## Given exercise 1
Reproduce the stretch of the Phil Ochs album review from "There’s a story" through "than JUST that.".
## Given exercise 2
Write the next part of the Phil Ochs album review, picking up after its final sentence.

## Text provided
────────
Friday, 21 May 2021

Cult Albums: PHIL OCHS



CD Review of: 
(Rykodisc/ Hannibal Records HNCD 4427 and HNCD 4422)

There’s a story Anthony Scaduto tells about Phil Ochs and Bob Dylan sharing a cab. Midpoint in the trip Ochs dares criticise the Zim’s new electric single – and gets thrown out of the car into the chill New York night for his pains. ‘You’re not a Folk Singer’ sneers Dylan with immaculate disdain, ‘you’re just a journalist!’ 

There’s some truth to that. But more than JUST that. 

Of the Greenwich Village Folknik radicals of ‘The Bitter End’, ‘Broadside’ magazine, ‘The Gaslight’ and beyond – it was El Paso-born Ochs (rhymes with ‘oaks’) who’s acoustic chainsaw cut deepest into the most extreme political issues. With his big black quiff and leather jacket, he was a walking soapbox with a relentlessly activist approach that got him expelled from both London and Dublin. When Black Freedom leader Medgar Evers was shot dead 12 June 1963, Ochs wrote “Too Many Martyrs” (for his ‘All The News That’s Fit To Sing’ album), a clear-eyed impassioned cry of anger against the assassination – ‘his colour was his crime’. Dylan’s “Only A Pawn In Their Game” on ‘The Times They Are A-Changin’’ (January 1964) – about that same racist slaying, disposes of such bluntness in the opening line, then expands it into a multi-levelled assault on the subtexts of hypocrisy surrounding the event. Ochs’ singing journalese, news commentary, arch-satiric rhyming copy and ‘Newsweek’ cut-up rejects Dylan’s skipping reels of metaphor and stoned surrealism in favour of stark clarity. But where his topical sloganeering has an incisive lack of ambiguity, it’s also shaped by a fine sense for a tune, and is delivered direct in a palatably flat – but committed deadpan tenor that seldom relaxes its attack. These CDs – his first two albums, from 1964 and 1965, are finger-pointing tirades that exceed the stated dose.
────────
## Raw records
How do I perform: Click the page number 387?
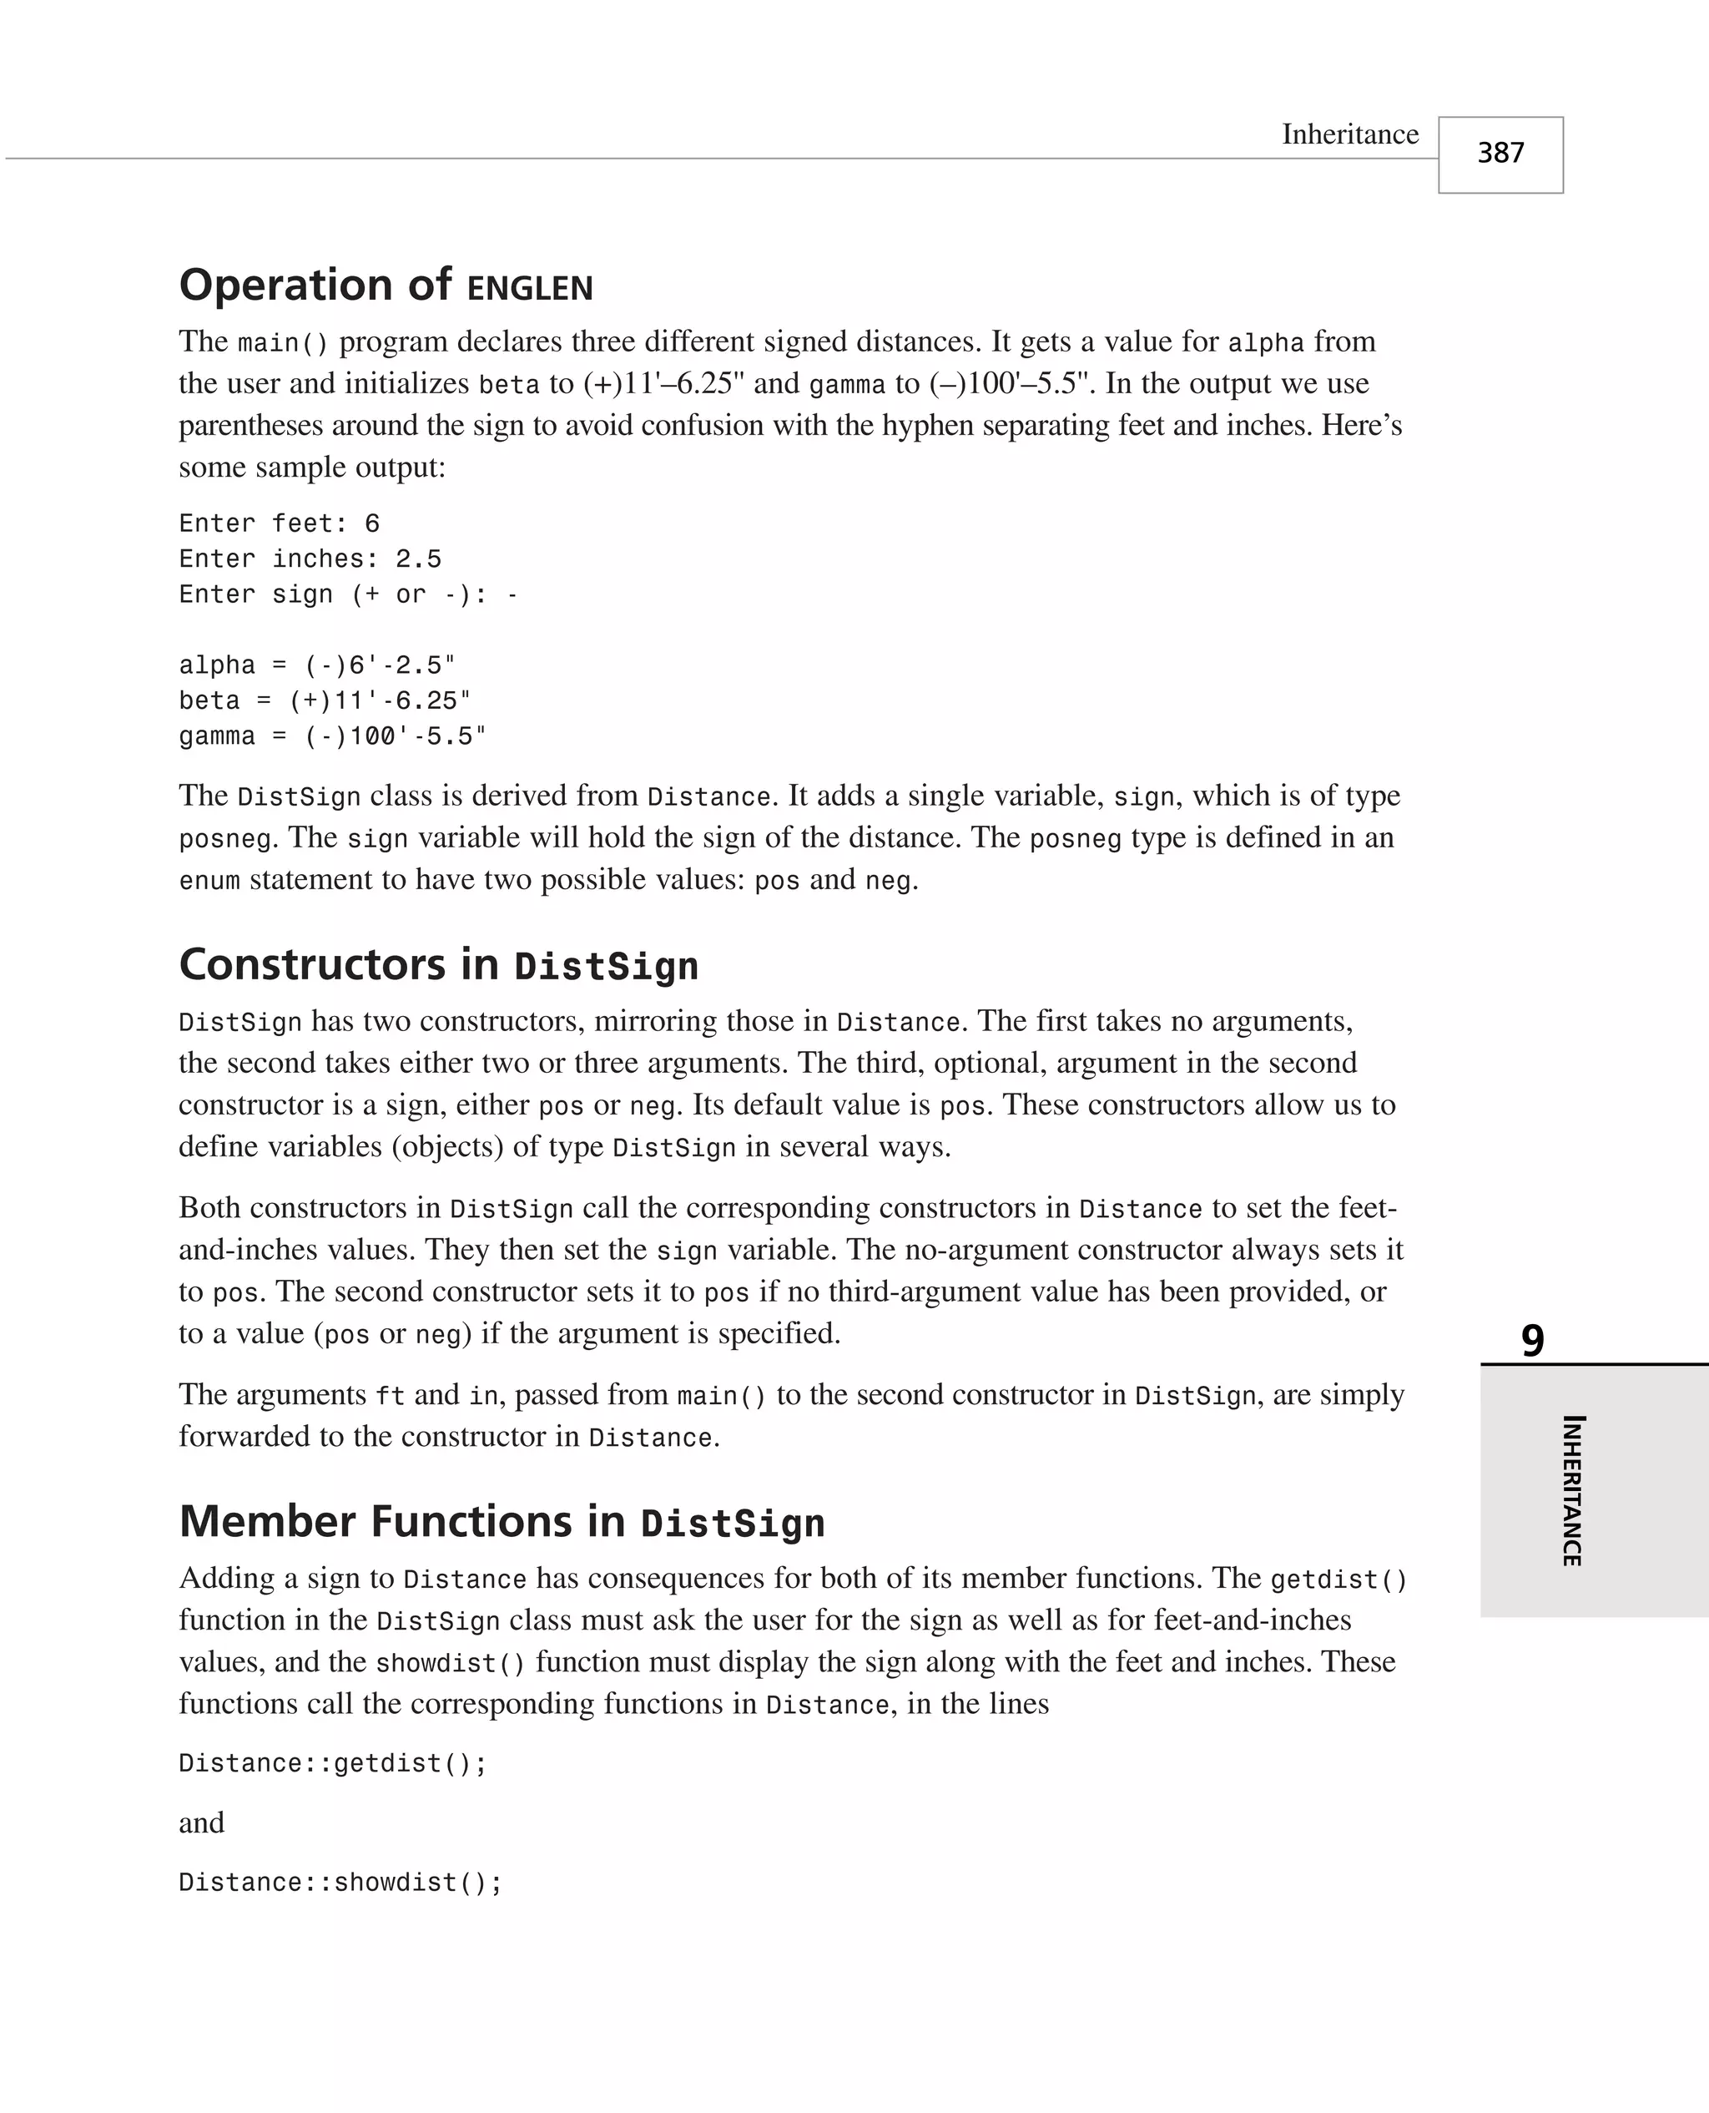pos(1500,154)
────────
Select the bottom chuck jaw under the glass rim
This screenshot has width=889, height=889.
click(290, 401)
────────
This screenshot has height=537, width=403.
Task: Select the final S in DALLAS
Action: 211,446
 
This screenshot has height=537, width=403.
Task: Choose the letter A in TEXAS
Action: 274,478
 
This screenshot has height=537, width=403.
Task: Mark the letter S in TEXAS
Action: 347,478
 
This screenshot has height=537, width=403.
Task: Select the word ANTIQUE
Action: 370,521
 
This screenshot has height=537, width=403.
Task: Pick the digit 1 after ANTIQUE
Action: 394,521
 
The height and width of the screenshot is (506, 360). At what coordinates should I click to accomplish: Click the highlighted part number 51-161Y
────────
## Reply 1
There’s a story Anthony Scaduto tells about Phil Ochs and Bob Dylan sharing a cab. Midpoint in the trip Ochs dares criticise the Zim’s new electric single – and gets thrown out of the car into the chill New York night for his pains. ‘You’re not a Folk Singer’ sneers Dylan with immaculate disdain, ‘you’re just a journalist!’ 

There’s some truth to that. But more than JUST that.

## Reply 2
Like Dylan, Ochs’ matrix is taken from Woody Guthrie. Dylan wrote “Song To Woody”. Ochs does it better on “Bound For Glory”, with less contrived intimacy, but a greater understanding of Guthrie’s concern for injustice and the disenfranchised. Then he takes Guthrie’s “This Land Is Your Land” as his model for “Power And The Glory”, celebrating the potential energy of the American people, with a wry disclaimer that their ‘power shall rest on the strength of her freedom.’ Both artists also utilise the ‘talking Blues’ form, Ochs adapting it to both “Cuban Crisis” and “Vietnam” – ‘I regret that I have but one country, to give for my life’ on the first album, and “Birmingham Jam” on the second. 

There’s a tendency for Travelling Newspaper issue-songs to get timelocked. And it helps to have a sixties political primer as reference guide to names and events – civil rights, riots, union struggles, CND, and Right-Wing Nasties. Even the one tender love song – “Celia”, is done through the persona of a jailed politico. But to know that is not essential. The anti-war anthem “I Ain’t Marching Anymore” operates on the ‘borders between pacifism and treason, combining the best qualities of both.’ A declamatory “Universal Soldier” variant, it’s uplifting stridency is as relevant to Rwanda or Bosnia as it was to Vietnam. While the jaunty sniping “Birmingham Jam” is as easily transferrable to South African neo-Nazis as it is to segregationalist Alabama.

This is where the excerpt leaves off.